# Maybe Moving to Malaysia



## TBMoney (Jan 22, 2014)

Hi All,

I’ll be moving to either Jakarta, Kuala Lumpur or Bangkok in July. I’ve read a few books on the cities and have colleagues based there – so I’m not to worried.

My ex-wife (with whom I have 2 children) has told me I need to check my policies (such as life and medical) to see if they apply overseas. Does anybody know of any UK based companies that would do this for me – or if it is more economical – Thailand, Malaysia o Indonesian based companies that would offer this for an expatriate?

Additionally, my children ideally would be coming over for the summer holidays which should be 6-7 weeks. Would I need extended visas for them? If yes, could I obtain them from the British embassy?

Thanks in advance!


----------



## CC Gurney (Jan 26, 2014)

**DATA UNDER STUDY:**

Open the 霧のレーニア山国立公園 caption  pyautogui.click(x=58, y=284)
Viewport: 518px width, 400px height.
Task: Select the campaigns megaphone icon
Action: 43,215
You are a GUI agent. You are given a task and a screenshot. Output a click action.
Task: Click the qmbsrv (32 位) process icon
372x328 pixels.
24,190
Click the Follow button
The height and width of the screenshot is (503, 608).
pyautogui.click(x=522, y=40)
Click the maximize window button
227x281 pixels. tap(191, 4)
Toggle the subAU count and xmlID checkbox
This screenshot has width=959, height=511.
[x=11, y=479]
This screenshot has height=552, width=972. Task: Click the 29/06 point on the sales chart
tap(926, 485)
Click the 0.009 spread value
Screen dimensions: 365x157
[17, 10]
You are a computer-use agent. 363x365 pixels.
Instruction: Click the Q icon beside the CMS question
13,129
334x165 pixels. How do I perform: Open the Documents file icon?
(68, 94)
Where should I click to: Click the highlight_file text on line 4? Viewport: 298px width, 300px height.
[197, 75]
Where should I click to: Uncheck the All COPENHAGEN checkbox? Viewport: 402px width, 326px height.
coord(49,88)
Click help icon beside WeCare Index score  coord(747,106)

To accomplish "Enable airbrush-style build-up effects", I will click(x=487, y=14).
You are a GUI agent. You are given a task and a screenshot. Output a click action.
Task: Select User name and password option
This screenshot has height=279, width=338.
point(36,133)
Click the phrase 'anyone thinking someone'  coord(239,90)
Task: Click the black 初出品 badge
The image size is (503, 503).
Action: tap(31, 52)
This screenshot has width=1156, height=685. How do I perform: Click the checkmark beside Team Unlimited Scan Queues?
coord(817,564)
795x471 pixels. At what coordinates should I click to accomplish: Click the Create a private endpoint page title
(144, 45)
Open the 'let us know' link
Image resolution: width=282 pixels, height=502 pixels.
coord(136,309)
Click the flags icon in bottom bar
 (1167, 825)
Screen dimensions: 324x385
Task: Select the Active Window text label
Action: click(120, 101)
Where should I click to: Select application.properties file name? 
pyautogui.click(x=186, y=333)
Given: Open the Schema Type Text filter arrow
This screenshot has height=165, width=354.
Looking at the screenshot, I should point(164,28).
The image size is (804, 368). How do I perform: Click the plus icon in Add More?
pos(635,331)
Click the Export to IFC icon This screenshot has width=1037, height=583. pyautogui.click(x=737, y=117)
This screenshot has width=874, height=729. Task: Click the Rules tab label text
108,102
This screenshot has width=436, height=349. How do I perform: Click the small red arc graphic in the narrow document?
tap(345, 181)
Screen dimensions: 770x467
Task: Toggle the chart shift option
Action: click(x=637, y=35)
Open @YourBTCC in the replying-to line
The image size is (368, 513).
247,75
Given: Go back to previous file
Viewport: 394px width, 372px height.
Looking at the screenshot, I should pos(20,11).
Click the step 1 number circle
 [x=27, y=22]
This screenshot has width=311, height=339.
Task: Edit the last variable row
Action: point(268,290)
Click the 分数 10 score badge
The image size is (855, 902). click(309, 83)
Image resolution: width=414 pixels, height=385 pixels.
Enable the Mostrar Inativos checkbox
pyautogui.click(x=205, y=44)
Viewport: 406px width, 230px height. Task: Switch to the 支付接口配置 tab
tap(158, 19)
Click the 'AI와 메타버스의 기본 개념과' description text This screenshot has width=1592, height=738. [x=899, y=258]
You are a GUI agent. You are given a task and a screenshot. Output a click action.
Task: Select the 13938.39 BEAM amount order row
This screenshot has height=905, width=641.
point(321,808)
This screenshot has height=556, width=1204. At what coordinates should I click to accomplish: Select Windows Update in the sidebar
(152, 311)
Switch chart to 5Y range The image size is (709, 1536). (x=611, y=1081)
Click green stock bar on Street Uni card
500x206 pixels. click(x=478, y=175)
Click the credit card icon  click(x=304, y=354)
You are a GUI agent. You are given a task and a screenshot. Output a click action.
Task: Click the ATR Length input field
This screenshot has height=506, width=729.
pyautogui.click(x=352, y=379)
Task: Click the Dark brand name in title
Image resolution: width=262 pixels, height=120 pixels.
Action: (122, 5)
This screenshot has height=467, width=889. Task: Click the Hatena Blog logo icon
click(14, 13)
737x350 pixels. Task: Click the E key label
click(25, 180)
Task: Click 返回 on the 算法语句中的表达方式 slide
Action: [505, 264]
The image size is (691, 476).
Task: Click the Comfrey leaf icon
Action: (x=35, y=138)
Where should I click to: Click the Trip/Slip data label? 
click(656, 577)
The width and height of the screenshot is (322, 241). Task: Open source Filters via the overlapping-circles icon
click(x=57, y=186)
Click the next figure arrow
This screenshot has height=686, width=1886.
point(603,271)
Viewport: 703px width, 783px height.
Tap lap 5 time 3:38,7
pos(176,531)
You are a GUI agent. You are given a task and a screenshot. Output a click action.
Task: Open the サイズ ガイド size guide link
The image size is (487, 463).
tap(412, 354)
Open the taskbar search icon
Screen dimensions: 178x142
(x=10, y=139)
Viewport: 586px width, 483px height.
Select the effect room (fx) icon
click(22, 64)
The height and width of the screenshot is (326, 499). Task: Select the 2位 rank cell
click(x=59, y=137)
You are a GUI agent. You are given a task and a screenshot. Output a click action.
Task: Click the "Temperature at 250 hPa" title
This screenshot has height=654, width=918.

**TASK STATEMENT:**
Resume the forum thread about moving to Malaysia from its final line. The records have nothing to do with the forum thread about moving to Malaysia.

**RESPONSE TO THIS EXERCISE:**
All I know about is Malaysia as I live there. You don't need visa as upon entering the country everybody automatically gets a visa for 3 months.

Local insurances here a no good! They only cover what you have never suffered from and once you've suffered from it, they stop covering it. 

TIP: read up on Penang! SO much nicer to live than KL! '-)


----------



## rabbitone (Jan 18, 2014)

Are you sure everybody gets the 90 day visa because I read in immigration, that does not apply to Filipinas.


----------



## CC Gurney (Jan 26, 2014)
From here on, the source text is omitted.